There was low-certainty evidence of little or no difference in effect between oral and topical antibiotics on active trachoma at three months (RR 0.97, 95% CI 0.81 to 1.16; 953 people; 6 RCTs; I2 = 63%) and 12 months (RR 0.93, 95% CI 0.75 to 1.15; 886 people; 5 RCTs; I2 = 56%). There was very low-certainty evidence for ocular infection at three or 12 months. Antimicrobial resistance was not assessed. In those studies that reported adverse effects, no serious adverse effects were reported; one study reported abdominal pain with azithromycin; one study reported a couple of cases of nausea with azithromycin; and one study reported three cases of reaction to sulfonamides (low-certainty evidence).
Oral azithromycin versus control (communities)

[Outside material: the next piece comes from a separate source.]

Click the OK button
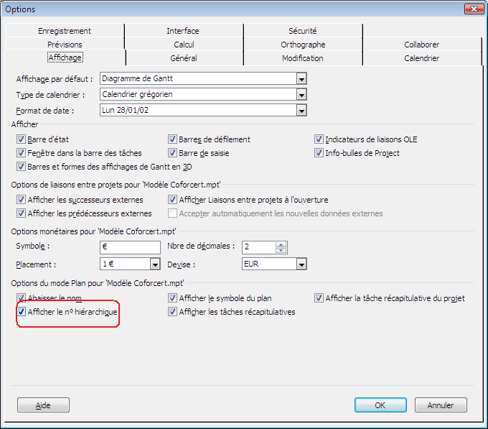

Four cluster-randomised studies compared antibiotic with no or delayed treatment. Data were available on active trachoma at 12 months from two studies but could not be pooled because of reporting differences. One study at low risk of bias found a reduced prevalence of active trachoma 12 months after a single dose of azithromycin in communities with a high prevalence of infection (RR 0.58, 95% CI 0.52 to 0.65; 1247 people). The other, lower quality, study in low-prevalence communities reported similar median prevalences of infection at 12 months: 9.3% in communities treated with azithromycin and 8.2% in untreated communities. We judged this moderate-certainty evidence for a reduction in active trachoma with treatment, downgrading one level for inconsistency between the two studies. Two studies reported ocular infection at 12 months and data could be pooled. There was a reduction in ocular infection (RR 0.36, 0.31 to 0.43; 2139 people) 12 months after mass treatment with a single dose compared with no treatment (moderate-certainty evidence). There was high-certainty evidence of an increased risk of resistance of Streptococcus pneumoniae, Staphylococcus aureus, and Escherichia coli to azithromycin, tetracycline, and clindamycin in communities treated with azithromycin, with approximately 5-fold risk ratios at 12 months. The evidence did not support increased resistance to penicillin or trimethoprim-sulfamethoxazole. None of the studies measured resistance to C trachomatis. No serious adverse events were reported. The main adverse effect noted for azithromycin (~10%) was abdominal pain, vomiting, and nausea.
Oral azithromycin versus topical tetracycline (communities)
Three cluster-randomised studies compared oral azithromycin with topical tetracycline. The evidence was inconsistent for active trachoma and ocular infection at three and 12 months (low-certainty evidence) and was not pooled due to considerable heterogeneity. Antimicrobial resistance and adverse effects were not reported.
Different dosing strategies
Six studies compared different strategies for dosing. There were: mass treatment at different dosing intervals; applying cessation or stopping rules to mass treatment; strategies to increase mass treatment coverage. There was no strong evidence to support any variation in the recommended annual mass treatment.